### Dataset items
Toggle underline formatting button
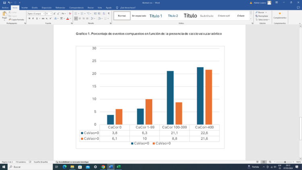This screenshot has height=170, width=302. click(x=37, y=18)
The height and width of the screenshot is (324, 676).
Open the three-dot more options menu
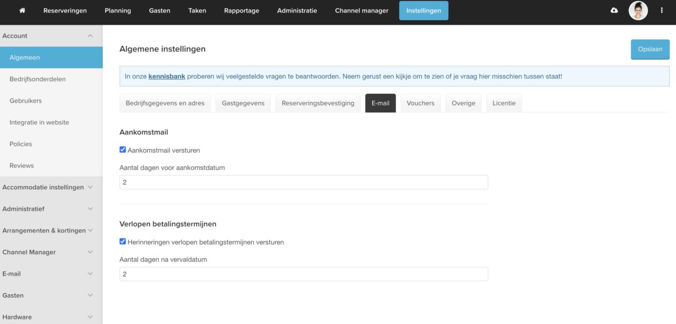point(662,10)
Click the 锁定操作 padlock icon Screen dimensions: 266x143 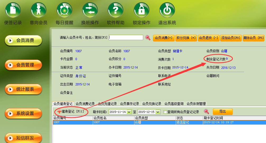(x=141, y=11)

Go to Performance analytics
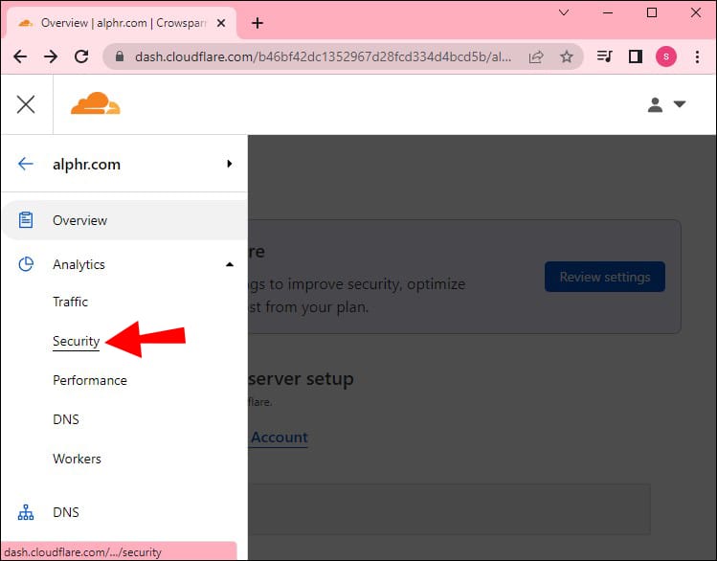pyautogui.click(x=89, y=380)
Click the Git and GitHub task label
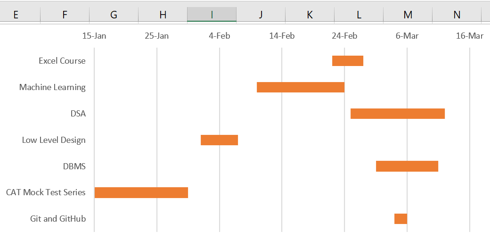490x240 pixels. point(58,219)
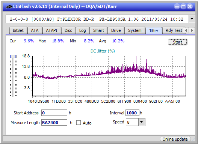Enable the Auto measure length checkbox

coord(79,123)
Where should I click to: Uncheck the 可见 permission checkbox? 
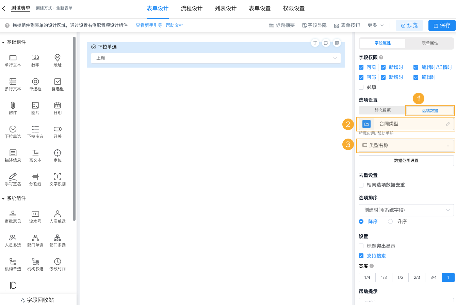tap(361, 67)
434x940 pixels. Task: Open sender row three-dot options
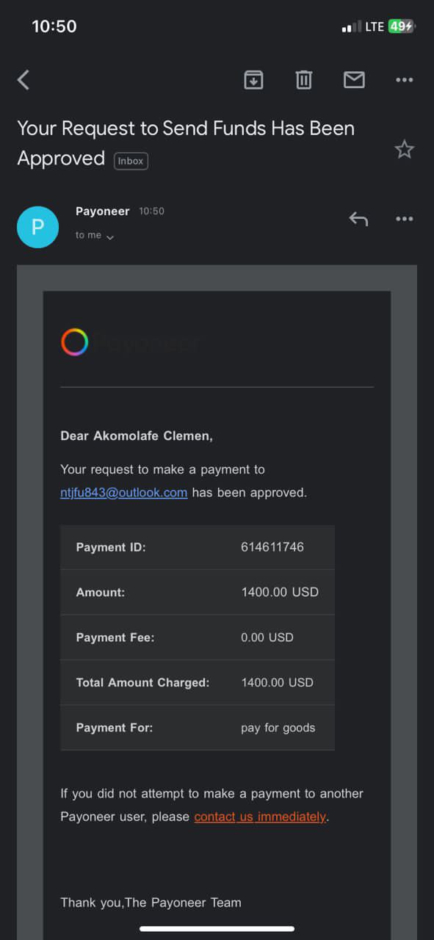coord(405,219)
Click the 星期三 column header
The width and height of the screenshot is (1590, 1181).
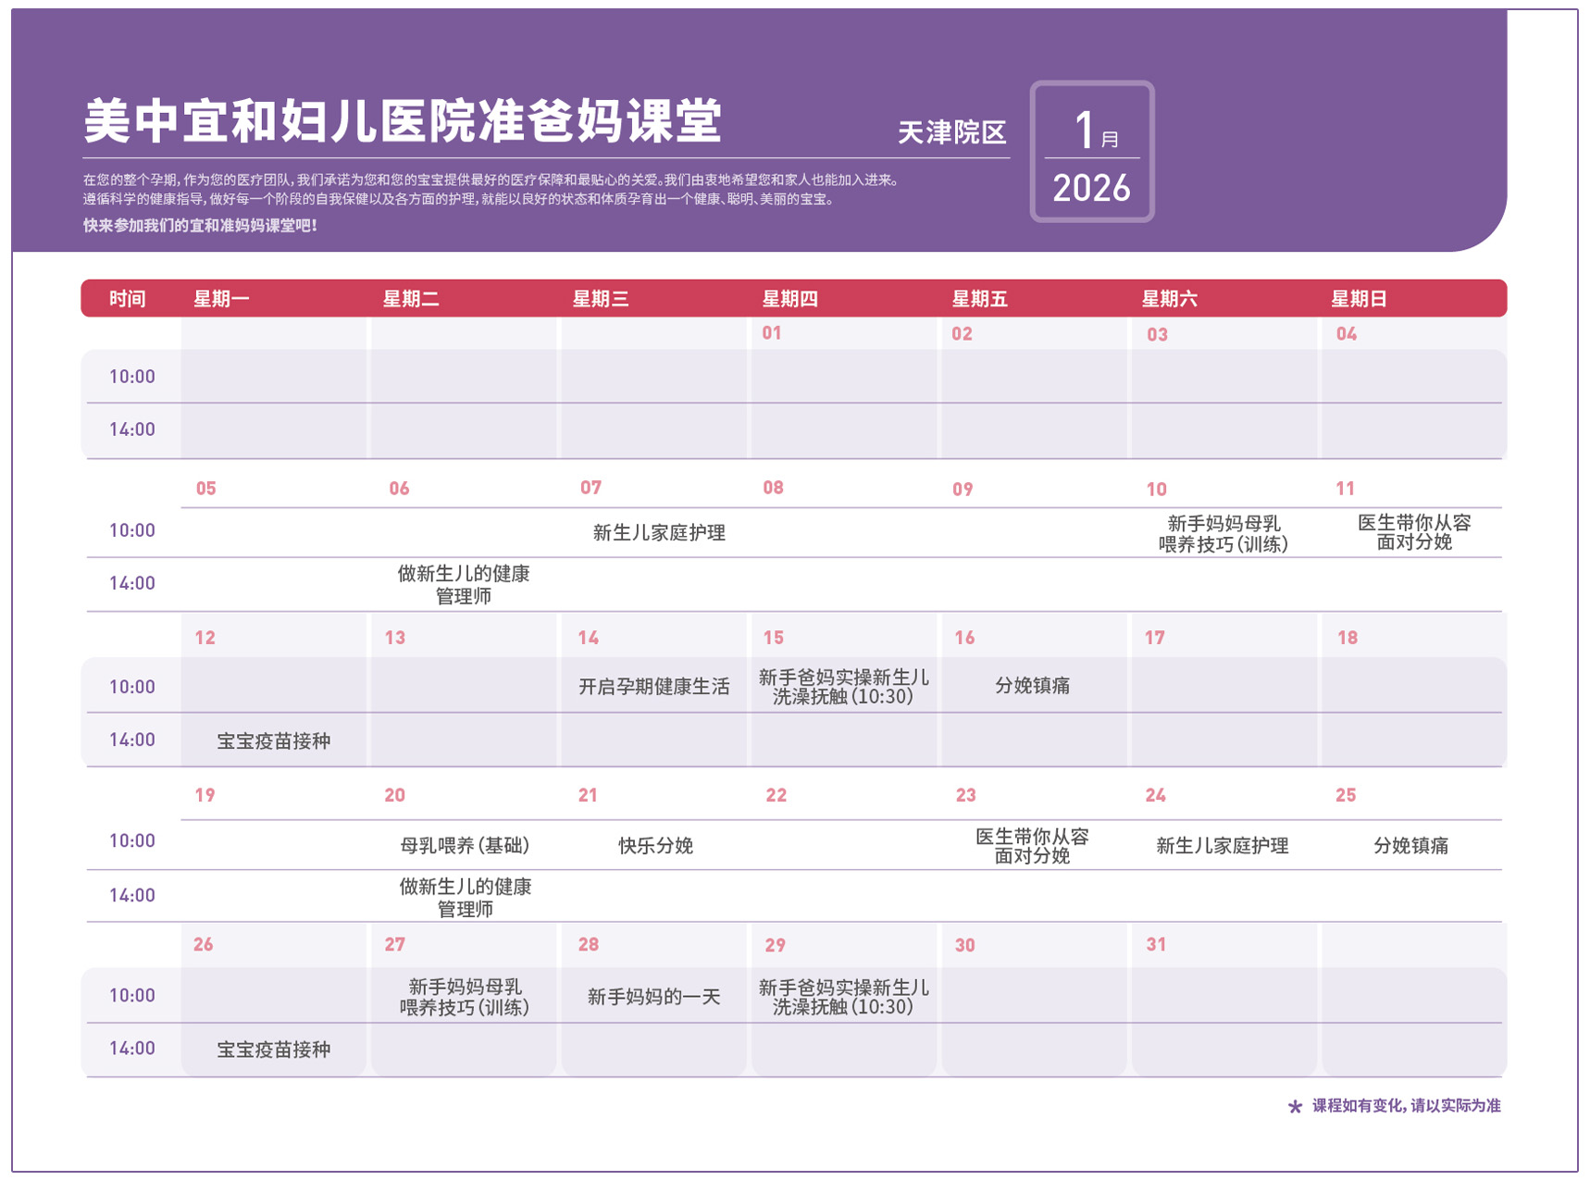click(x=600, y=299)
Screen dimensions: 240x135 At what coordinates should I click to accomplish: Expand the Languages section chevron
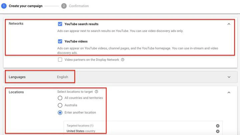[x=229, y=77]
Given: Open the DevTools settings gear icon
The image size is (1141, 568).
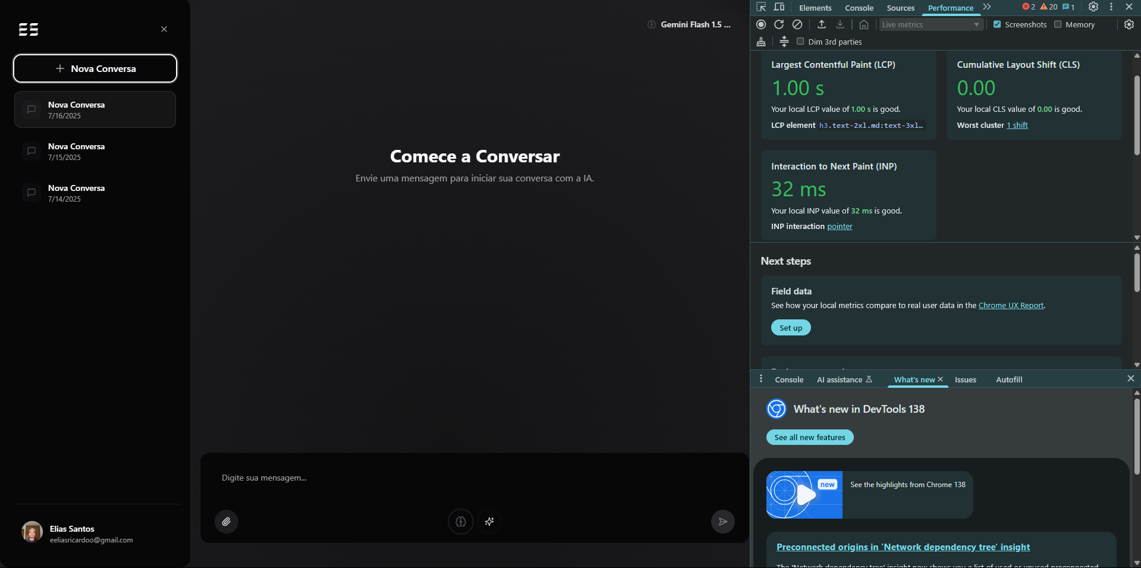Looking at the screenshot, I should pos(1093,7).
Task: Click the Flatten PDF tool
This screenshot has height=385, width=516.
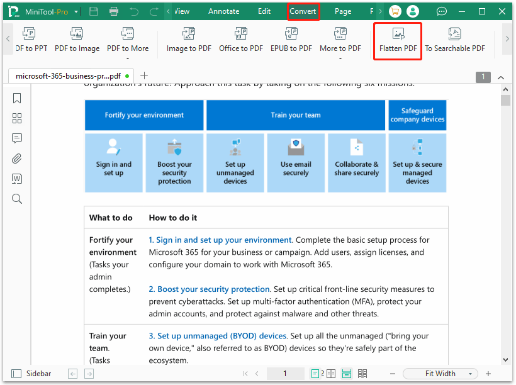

### Prompt
Exactly as written, reproduce the lines from the one containing "Given: Open the DevTools settings gear icon" through the last line of the entries above, and leave every picture out.

### Reply to the exercise
Given: Open the DevTools settings gear icon
The image size is (1141, 568).
Looking at the screenshot, I should pos(1093,7).
Task: Click the Flatten PDF tool
This screenshot has height=385, width=516.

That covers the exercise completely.